Edit all of the items below so that every "Instruction" becomes "Command", with nothing else altered.

-- Begin Data for processing --

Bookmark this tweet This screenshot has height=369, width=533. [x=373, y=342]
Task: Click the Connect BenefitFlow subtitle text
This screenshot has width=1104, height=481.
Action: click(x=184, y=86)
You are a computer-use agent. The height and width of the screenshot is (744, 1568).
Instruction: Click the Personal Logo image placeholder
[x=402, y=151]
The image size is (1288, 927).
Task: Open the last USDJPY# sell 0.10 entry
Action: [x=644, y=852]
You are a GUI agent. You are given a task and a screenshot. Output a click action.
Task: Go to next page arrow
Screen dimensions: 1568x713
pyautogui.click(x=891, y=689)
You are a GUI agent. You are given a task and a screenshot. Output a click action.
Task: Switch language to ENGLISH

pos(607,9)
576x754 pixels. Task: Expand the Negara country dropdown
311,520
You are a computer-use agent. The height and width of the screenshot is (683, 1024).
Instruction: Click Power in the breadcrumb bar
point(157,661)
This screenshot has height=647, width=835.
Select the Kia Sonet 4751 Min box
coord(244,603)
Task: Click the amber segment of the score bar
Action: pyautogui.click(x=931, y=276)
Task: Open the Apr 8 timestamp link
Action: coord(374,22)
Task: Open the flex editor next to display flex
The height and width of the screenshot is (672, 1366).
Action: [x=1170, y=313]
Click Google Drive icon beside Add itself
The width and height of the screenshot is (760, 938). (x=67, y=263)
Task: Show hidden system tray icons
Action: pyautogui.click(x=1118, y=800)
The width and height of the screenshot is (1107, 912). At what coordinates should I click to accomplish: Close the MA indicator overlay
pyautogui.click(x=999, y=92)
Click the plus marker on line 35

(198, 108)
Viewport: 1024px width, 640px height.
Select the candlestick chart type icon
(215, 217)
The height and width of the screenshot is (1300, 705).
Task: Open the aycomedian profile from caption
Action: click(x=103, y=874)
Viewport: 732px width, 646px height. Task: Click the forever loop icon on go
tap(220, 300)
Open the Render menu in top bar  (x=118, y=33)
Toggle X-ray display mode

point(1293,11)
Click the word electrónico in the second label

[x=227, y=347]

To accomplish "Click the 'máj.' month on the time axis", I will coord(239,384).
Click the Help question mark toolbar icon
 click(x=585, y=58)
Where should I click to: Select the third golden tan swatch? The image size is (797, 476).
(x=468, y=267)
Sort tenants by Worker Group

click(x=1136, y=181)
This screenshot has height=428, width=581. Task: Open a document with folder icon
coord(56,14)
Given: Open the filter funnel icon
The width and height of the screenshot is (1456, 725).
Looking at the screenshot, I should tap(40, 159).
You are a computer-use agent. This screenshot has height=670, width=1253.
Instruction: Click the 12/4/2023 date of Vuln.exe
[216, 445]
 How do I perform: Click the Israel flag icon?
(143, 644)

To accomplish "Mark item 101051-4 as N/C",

-- End Data for processing --

- _Task solution_:
Bookmark this tweet This screenshot has height=369, width=533. [x=373, y=342]
Task: Click the Connect BenefitFlow subtitle text
This screenshot has width=1104, height=481.
Action: click(x=184, y=86)
You are a computer-use agent. The height and width of the screenshot is (744, 1568).
Command: Click the Personal Logo image placeholder
[x=402, y=151]
The image size is (1288, 927).
Task: Open the last USDJPY# sell 0.10 entry
Action: [x=644, y=852]
You are a GUI agent. You are given a task and a screenshot. Output a click action.
Task: Go to next page arrow
Screen dimensions: 1568x713
pyautogui.click(x=891, y=689)
You are a GUI agent. You are given a task and a screenshot. Output a click action.
Task: Switch language to ENGLISH

pos(607,9)
576x754 pixels. Task: Expand the Negara country dropdown
311,520
You are a computer-use agent. The height and width of the screenshot is (683, 1024).
Command: Click Power in the breadcrumb bar
point(157,661)
This screenshot has height=647, width=835.
Select the Kia Sonet 4751 Min box
coord(244,603)
Task: Click the amber segment of the score bar
Action: pyautogui.click(x=931, y=276)
Task: Open the Apr 8 timestamp link
Action: coord(374,22)
Task: Open the flex editor next to display flex
The height and width of the screenshot is (672, 1366).
Action: [x=1170, y=313]
Click Google Drive icon beside Add itself
The width and height of the screenshot is (760, 938). (x=67, y=263)
Task: Show hidden system tray icons
Action: pyautogui.click(x=1118, y=800)
The width and height of the screenshot is (1107, 912). At what coordinates should I click to accomplish: Close the MA indicator overlay
pyautogui.click(x=999, y=92)
Click the plus marker on line 35

(198, 108)
Viewport: 1024px width, 640px height.
Select the candlestick chart type icon
(215, 217)
The height and width of the screenshot is (1300, 705).
Task: Open the aycomedian profile from caption
Action: click(x=103, y=874)
Viewport: 732px width, 646px height. Task: Click the forever loop icon on go
tap(220, 300)
Open the Render menu in top bar  (x=118, y=33)
Toggle X-ray display mode

point(1293,11)
Click the word electrónico in the second label

[x=227, y=347]

To accomplish "Click the 'máj.' month on the time axis", I will coord(239,384).
Click the Help question mark toolbar icon
 click(x=585, y=58)
Where should I click to: Select the third golden tan swatch? The image size is (797, 476).
(x=468, y=267)
Sort tenants by Worker Group

click(x=1136, y=181)
This screenshot has height=428, width=581. Task: Open a document with folder icon
coord(56,14)
Given: Open the filter funnel icon
The width and height of the screenshot is (1456, 725).
Looking at the screenshot, I should tap(40, 159).
You are a computer-use agent. This screenshot has height=670, width=1253.
Command: Click the 12/4/2023 date of Vuln.exe
[216, 445]
 How do I perform: Click the Israel flag icon?
(143, 644)

To accomplish "Mark item 101051-4 as N/C",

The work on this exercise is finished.